The UK eScience Grid
(and other real Grids)
Mark Hayes
NIEeS Summer School 2003
The Grid in the UK
Pilot projects in particle physics,
astronomy, medicine, bioinformatics,
environmental sciences...
Contributing to international
Grid software development efforts
10 regional “eScience Centres”
Some UK Grid resources
• Daresbury - loki - 64 proc Alpha cluster
• Manchester - green - 512 proc SGI Origin 3800
• Imperial - saturn - large SMP Sun
• Southampton - iridis - 400 proc.Intel Linux cluster
• Rutherford Appleton Lab - hrothgar - 32 proc Intel Linux
• Cambridge - herschel - 32 proc Intel Linux cluster
• ...
• coming soon: 4x >64 CPU JISC clusters, HPC(X)
Applications on the UK Grid
Ion diffusion through radiation damaged crystal structures
(Mark Calleja, Earth Sciences, Cambridge)
• Monte Carlo simulation
lots of independent runs
• small input & output
• more CPU -> higher
temperatures, better stats
• access to ~100 CPUs
on the UK Grid
• Condor-G client tool
for farming out jobs
Applications on the UK Grid
GEODISE - Grid Enabled Optimisation & Design Search for Engineering
(Simon Cox, Andy Keane, Hakki Eres, Southampton)
• Genetic algorithm to find the best
design for satellite truss beams
• Java plugins to MATLAB for remote
job submission to the Grid
• Used CPU at Belfast, Cambridge, RAL,
London, Oxford & Southampton
Applications on the UK Grid
Reality Grid (Stephen Pickles, Robin Pinning - Manchester)
• Fluid dynamics of complex mixtures, e.g
oil, water and solid particles (mud)
• Used CPU at London, Cambridge
• Remote visualisation using SGI
Onyx in Manchester (from a laptop
in Sheffield)
• Computational steering
Applications on the UK Grid
GENIE - Grid Enabled Integrated Earth system model
(Steven Newhouse, Murtaza Gulamali - Imperial)

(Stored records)

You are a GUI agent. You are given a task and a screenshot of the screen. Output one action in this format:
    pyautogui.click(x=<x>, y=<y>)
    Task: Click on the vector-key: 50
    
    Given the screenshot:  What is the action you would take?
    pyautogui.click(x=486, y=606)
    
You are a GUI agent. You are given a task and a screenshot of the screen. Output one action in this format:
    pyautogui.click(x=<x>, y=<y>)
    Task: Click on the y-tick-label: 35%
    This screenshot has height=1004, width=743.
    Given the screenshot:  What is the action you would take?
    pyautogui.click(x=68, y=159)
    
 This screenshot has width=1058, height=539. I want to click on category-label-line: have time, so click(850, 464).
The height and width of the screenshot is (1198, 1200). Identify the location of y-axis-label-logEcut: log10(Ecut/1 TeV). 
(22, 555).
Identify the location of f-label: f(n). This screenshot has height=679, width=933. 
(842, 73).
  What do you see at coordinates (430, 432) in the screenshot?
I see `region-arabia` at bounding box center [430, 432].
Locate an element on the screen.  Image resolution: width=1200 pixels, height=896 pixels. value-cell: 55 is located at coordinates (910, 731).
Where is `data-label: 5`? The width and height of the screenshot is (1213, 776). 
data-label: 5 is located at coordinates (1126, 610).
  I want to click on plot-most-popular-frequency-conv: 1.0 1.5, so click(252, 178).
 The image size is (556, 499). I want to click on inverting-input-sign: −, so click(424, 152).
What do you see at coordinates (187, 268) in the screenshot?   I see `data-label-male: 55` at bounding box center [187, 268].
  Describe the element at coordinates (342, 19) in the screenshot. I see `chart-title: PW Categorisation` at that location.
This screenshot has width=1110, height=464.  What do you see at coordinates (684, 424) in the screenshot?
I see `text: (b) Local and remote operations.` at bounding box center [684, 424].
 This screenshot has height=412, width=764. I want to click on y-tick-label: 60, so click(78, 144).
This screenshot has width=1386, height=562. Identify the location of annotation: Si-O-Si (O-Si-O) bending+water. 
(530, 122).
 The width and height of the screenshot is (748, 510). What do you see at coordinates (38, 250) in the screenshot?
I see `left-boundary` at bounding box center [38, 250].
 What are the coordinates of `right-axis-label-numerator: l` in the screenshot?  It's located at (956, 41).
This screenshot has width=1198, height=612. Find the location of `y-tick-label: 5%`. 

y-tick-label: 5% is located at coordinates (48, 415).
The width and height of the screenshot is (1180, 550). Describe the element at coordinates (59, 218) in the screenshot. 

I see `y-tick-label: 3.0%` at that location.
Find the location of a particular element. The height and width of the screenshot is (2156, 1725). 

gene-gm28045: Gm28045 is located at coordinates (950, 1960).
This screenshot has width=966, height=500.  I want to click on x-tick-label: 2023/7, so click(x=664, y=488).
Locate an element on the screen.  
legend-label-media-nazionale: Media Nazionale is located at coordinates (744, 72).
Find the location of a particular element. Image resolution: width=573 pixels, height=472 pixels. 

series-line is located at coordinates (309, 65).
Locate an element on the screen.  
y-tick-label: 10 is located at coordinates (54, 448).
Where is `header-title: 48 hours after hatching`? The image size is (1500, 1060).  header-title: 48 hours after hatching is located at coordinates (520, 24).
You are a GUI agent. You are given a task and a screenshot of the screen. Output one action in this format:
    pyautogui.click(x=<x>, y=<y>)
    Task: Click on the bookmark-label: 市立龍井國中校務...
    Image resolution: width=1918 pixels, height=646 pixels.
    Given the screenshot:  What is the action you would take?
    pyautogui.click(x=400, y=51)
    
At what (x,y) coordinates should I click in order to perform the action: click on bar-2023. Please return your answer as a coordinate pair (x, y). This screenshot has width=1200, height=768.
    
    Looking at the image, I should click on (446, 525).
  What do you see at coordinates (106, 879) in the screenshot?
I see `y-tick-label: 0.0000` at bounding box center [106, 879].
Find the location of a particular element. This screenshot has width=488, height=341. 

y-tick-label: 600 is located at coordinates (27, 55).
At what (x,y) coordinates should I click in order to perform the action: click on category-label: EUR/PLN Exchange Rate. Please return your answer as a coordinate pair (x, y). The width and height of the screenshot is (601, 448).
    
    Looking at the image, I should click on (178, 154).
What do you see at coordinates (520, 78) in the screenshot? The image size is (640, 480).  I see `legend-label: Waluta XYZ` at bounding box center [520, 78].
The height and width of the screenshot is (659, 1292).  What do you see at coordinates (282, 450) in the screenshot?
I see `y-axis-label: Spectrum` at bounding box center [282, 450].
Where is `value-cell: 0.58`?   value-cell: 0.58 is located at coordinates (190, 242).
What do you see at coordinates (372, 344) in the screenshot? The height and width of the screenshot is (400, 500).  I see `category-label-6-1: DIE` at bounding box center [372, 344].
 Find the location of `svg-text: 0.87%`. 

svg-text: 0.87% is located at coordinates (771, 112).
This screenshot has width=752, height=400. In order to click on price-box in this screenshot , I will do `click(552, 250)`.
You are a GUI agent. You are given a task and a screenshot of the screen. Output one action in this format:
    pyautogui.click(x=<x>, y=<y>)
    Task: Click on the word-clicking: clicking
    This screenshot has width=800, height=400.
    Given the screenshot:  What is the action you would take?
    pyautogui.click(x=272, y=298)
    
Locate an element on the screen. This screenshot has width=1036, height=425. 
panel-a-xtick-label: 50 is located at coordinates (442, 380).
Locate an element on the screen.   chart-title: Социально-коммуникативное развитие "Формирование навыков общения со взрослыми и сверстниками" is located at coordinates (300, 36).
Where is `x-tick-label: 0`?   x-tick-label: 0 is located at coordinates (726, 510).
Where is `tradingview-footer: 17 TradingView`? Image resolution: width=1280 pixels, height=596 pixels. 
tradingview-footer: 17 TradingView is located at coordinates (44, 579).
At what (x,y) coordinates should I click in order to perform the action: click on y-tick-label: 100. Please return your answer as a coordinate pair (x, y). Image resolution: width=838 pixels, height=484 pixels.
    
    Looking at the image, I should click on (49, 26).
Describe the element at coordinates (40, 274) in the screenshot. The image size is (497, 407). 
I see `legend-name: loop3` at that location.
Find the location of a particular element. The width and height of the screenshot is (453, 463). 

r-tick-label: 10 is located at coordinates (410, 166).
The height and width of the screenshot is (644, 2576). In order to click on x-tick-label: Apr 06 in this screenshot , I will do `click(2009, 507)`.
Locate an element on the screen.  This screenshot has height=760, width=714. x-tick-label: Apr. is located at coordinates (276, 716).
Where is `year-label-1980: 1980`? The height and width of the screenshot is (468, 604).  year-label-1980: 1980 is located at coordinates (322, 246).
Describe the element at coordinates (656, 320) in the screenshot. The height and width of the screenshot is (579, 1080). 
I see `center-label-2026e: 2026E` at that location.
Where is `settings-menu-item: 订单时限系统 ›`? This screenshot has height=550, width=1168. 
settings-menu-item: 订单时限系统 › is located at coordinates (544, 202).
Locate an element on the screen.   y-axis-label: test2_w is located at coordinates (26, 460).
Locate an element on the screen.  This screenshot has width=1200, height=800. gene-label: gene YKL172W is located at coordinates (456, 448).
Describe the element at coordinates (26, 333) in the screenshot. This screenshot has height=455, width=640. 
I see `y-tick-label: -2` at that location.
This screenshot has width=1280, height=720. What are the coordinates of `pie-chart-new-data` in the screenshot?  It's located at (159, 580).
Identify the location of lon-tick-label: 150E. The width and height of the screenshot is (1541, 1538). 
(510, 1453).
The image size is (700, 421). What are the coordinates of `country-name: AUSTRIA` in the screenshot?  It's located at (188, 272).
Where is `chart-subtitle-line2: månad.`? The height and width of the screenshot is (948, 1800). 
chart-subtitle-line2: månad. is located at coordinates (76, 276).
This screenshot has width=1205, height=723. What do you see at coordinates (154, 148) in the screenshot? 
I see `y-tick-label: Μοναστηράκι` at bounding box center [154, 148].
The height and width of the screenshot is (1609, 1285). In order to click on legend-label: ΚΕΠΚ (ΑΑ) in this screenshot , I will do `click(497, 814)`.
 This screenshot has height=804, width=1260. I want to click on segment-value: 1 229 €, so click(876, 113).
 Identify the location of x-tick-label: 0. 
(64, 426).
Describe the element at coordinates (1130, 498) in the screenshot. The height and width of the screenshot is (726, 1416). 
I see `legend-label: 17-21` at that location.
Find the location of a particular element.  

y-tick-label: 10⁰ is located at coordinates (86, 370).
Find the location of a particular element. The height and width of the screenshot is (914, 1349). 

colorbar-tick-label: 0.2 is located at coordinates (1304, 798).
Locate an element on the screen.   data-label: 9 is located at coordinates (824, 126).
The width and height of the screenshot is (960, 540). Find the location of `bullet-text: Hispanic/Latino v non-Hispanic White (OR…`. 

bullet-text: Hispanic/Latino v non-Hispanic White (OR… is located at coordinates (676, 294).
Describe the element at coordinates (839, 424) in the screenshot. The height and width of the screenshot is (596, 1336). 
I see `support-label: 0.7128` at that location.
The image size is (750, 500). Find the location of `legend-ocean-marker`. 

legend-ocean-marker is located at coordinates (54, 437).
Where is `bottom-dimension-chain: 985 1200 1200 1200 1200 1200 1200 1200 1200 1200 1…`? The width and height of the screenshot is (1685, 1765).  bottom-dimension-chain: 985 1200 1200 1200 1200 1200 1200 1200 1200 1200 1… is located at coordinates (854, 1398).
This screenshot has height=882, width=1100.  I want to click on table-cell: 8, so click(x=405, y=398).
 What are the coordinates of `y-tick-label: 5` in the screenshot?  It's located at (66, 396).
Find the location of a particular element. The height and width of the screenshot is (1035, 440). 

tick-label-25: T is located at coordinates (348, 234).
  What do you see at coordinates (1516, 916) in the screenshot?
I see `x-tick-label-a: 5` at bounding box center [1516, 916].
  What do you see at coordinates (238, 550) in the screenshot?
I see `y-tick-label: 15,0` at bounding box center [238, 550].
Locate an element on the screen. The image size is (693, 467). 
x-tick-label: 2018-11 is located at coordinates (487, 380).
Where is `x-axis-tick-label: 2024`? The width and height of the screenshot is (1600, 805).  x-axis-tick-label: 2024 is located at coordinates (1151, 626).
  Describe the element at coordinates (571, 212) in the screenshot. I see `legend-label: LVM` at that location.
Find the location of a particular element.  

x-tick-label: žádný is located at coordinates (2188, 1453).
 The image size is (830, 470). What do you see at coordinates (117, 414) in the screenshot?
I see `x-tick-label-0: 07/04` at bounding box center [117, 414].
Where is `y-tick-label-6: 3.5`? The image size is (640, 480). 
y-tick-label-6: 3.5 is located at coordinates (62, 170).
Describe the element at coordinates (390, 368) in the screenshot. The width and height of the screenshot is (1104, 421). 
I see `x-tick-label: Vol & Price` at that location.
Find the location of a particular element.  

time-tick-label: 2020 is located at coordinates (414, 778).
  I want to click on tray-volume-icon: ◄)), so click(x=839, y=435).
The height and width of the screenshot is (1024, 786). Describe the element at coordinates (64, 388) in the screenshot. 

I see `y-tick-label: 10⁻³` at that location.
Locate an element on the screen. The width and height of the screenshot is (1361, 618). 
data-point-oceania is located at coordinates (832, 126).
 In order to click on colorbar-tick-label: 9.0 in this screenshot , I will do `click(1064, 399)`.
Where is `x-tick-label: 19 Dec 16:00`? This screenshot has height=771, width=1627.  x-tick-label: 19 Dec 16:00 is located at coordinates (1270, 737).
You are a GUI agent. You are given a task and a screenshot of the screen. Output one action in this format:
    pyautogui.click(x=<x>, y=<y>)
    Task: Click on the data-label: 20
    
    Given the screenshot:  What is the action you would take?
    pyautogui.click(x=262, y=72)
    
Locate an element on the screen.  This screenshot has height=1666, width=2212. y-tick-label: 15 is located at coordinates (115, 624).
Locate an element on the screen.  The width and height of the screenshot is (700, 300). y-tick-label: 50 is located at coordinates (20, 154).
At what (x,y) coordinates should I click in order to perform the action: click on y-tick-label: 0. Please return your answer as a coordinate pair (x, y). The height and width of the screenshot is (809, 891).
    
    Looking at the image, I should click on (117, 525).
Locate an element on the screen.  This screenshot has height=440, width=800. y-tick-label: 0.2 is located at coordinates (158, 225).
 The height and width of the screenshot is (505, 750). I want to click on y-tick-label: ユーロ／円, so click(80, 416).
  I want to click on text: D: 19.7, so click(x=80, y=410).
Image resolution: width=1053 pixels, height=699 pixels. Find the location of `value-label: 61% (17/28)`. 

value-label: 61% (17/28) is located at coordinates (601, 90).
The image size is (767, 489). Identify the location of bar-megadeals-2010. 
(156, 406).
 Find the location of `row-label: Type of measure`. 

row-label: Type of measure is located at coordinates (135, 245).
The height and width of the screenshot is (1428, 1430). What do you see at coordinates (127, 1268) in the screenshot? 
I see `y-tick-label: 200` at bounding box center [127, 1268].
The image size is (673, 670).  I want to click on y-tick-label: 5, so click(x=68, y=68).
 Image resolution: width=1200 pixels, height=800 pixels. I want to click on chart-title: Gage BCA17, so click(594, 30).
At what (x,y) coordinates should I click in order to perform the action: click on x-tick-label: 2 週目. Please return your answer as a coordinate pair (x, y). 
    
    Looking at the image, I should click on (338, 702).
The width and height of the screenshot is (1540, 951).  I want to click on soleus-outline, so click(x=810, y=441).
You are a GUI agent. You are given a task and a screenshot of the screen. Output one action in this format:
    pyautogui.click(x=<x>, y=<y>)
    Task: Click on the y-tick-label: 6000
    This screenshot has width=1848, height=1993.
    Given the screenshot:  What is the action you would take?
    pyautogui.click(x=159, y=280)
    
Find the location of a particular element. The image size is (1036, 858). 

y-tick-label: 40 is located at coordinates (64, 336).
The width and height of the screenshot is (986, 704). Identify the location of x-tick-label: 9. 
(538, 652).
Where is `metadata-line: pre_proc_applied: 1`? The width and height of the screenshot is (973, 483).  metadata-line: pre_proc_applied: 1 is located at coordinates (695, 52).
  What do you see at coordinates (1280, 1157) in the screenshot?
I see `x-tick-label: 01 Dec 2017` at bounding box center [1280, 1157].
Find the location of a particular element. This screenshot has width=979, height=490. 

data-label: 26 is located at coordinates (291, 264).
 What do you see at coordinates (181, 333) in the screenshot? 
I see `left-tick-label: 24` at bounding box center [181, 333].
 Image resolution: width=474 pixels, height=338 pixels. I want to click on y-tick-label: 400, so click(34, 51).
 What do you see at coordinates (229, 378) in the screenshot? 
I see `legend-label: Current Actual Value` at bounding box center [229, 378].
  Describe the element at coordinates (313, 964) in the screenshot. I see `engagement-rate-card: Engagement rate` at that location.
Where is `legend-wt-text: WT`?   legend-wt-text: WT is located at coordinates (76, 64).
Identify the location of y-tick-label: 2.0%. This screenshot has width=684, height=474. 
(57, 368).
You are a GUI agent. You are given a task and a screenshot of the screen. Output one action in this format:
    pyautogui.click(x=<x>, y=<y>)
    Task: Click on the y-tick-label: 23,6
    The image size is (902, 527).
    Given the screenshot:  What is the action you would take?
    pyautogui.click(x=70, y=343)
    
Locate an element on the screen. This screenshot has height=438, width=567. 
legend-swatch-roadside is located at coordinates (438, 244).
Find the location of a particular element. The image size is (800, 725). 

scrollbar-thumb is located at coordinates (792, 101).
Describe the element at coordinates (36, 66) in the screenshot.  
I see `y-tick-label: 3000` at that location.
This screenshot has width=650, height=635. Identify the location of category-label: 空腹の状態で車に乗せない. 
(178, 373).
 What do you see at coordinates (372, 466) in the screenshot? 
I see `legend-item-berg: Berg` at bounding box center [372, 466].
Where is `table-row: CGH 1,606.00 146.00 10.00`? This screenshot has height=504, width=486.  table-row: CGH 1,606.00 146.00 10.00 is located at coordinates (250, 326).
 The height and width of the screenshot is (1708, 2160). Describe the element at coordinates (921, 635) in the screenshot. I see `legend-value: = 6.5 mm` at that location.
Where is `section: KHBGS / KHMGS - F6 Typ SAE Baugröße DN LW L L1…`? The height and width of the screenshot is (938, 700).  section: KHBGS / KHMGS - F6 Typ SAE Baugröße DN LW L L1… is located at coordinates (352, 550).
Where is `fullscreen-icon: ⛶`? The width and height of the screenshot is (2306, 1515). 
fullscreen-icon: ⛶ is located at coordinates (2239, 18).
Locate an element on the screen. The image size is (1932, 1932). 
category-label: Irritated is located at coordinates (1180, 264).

→ **Problem details**:
Repeat word for word the stretch of the UK Grid text from "Some UK Grid" through "Earth Sciences, Cambridge)". The records come from a separate source.

→ **Result of the task**:
Some UK Grid resources
• Daresbury - loki - 64 proc Alpha cluster
• Manchester - green - 512 proc SGI Origin 3800
• Imperial - saturn - large SMP Sun
• Southampton - iridis - 400 proc.Intel Linux cluster
• Rutherford Appleton Lab - hrothgar - 32 proc Intel Linux
• Cambridge - herschel - 32 proc Intel Linux cluster
• ...
• coming soon: 4x >64 CPU JISC clusters, HPC(X)
Applications on the UK Grid
Ion diffusion through radiation damaged crystal structures
(Mark Calleja, Earth Sciences, Cambridge)